Generally, the main thing that courts consider when determining whether a TOU is valid and enforceable is evidence that the user actually “assented” to abide by the terms of the agreement. That is, you must show that the user read and understood the terms and voluntarily agreed to abide by them. Additionally, “conspicuous” or obvious notice of the agreement’s existence prior to the user accessing your product or service is very important.
Here are a few guidelines to ensure that your agreement is enforceable if ever called in to question in court.
- Match your agreement to your business. The value of each sale or service should be considered in light of how big of an effect a breach of the agreement would have on your business. For example, a simple “I agree” may be sufficient assent by a consumer, but if you are dealing with another business, it might be worthwhile to require more evidence of “assent,” such as an initial on each page or requiring the user to write out the full name of the business after reviewing the document.
- Keep track of updates to your TOU. If you update your TOU, make sure you note the date of the change and what changes were made, so that you know what version was in place at any given time. If you are changing key terms, keep in mind that a large prior customer base may not be subject to them, so you should advise them of the update and, of course, require a new consent.
- Consider re-confirmation of assent at various times. It may be wise to consider sending out the TOU to major customers at regular intervals and requiring them to acknowledge ongoing consent of the terms. While this seems burdensome, it can protect your business in the long run.
- Traditional contracts concepts still apply. Even if your TOU follows all of the foregoing guidelines, if it violates traditional rules of contract it may still be unenforceable. Again, the importance of having your attorney draft the TOU is key.
- Users should be given the opportunity to reject the agreement. This seems obvious, but if the users’ only option is to select “I agree,” this will weigh against your argument that the user voluntarily consented to the terms.
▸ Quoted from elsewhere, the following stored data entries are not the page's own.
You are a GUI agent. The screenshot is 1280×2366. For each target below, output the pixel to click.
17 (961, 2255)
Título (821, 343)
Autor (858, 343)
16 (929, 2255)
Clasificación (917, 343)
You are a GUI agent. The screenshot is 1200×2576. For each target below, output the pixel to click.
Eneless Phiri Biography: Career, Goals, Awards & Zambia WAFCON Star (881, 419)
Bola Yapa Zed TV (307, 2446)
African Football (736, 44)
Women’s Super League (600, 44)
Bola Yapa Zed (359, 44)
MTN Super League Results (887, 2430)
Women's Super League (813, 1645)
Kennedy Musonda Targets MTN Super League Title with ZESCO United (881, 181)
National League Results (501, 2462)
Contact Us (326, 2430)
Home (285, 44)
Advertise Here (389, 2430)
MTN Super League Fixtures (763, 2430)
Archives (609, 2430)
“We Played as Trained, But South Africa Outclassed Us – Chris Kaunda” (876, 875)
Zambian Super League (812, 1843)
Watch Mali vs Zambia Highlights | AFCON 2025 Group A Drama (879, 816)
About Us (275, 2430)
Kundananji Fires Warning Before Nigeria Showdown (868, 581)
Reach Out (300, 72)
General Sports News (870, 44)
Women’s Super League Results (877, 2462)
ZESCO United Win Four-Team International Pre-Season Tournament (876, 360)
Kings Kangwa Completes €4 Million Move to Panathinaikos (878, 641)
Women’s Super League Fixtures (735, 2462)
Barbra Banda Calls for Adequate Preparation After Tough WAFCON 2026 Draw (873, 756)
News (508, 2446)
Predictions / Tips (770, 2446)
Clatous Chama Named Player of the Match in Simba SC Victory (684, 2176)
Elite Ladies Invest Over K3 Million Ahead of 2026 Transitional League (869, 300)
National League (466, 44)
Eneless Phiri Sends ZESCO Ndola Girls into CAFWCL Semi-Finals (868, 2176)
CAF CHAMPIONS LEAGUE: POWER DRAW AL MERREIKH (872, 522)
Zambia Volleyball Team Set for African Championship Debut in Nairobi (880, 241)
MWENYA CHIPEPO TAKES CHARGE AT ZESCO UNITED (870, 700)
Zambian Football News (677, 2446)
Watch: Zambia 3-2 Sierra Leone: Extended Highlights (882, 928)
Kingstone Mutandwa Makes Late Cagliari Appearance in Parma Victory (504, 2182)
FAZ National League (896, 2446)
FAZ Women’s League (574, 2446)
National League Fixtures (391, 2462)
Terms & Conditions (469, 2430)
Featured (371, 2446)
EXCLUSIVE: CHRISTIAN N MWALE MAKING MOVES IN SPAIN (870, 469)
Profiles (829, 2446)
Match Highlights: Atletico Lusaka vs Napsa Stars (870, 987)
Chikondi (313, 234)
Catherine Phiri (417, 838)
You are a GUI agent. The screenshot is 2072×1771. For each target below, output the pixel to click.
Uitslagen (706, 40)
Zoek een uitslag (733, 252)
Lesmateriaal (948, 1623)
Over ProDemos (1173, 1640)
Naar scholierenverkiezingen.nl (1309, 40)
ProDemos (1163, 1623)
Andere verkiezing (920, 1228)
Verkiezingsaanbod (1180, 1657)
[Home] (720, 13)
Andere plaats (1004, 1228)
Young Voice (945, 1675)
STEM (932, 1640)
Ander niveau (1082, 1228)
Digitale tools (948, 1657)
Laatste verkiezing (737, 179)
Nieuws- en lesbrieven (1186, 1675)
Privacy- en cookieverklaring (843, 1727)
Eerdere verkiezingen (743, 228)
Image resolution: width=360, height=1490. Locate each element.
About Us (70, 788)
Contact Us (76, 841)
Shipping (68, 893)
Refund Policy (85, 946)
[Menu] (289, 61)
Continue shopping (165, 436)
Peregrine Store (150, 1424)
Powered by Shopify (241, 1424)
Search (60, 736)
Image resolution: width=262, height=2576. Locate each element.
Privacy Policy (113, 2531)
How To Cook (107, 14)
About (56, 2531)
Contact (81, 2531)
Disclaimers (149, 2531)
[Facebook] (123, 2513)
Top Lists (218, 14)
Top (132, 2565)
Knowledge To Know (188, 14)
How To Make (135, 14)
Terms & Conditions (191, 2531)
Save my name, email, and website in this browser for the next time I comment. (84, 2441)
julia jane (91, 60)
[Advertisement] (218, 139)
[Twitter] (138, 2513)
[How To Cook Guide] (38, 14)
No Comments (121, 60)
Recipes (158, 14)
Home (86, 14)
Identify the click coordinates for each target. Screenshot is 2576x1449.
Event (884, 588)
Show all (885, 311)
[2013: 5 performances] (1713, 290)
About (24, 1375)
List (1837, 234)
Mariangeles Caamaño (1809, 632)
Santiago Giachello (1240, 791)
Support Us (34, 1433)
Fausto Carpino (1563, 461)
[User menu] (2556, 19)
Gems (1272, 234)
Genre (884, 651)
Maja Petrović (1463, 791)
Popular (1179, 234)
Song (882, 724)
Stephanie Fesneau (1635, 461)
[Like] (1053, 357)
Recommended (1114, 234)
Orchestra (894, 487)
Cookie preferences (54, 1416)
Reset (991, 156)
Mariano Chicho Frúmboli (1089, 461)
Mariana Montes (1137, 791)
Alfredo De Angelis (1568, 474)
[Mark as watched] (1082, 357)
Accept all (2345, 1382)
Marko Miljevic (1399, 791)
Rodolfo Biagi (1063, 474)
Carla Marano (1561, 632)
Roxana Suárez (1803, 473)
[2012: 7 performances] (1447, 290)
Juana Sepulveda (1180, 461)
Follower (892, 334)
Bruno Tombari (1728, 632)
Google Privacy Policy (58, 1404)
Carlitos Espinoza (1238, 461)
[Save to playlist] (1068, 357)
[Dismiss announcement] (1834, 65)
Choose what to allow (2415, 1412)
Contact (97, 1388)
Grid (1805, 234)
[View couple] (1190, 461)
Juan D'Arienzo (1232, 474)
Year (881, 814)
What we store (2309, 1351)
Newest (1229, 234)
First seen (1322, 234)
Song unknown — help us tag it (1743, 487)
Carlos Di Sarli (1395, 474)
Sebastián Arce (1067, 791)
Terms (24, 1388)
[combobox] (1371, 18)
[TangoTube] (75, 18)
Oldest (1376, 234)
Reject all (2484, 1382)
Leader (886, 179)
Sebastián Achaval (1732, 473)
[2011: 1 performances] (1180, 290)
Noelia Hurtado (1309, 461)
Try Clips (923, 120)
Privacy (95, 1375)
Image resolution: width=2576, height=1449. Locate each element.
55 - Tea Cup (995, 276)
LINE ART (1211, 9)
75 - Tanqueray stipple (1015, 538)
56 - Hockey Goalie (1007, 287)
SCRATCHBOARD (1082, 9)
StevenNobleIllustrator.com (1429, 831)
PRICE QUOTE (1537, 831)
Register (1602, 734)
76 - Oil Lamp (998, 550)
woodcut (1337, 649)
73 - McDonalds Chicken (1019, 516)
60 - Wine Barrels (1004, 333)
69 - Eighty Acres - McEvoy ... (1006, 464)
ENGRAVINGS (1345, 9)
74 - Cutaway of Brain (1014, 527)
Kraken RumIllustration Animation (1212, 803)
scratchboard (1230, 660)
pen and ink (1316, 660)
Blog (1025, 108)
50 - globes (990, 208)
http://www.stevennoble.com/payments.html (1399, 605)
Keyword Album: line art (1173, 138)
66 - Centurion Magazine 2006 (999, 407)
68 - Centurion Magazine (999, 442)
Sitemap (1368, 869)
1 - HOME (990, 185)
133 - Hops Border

- Consider how your Agreement is affected by other third parties contracts that you have — for example, credit card processors may not recognize the validity of TOUs or the agreement may otherwise conflict with yours.
This post does not constitute legal advice and is intended to act only as a guideline on the foregoing topic. You should always consult an attorney regarding any legal issue that might affect your rights, and you should research your attorney’s background and credentials before hiring them.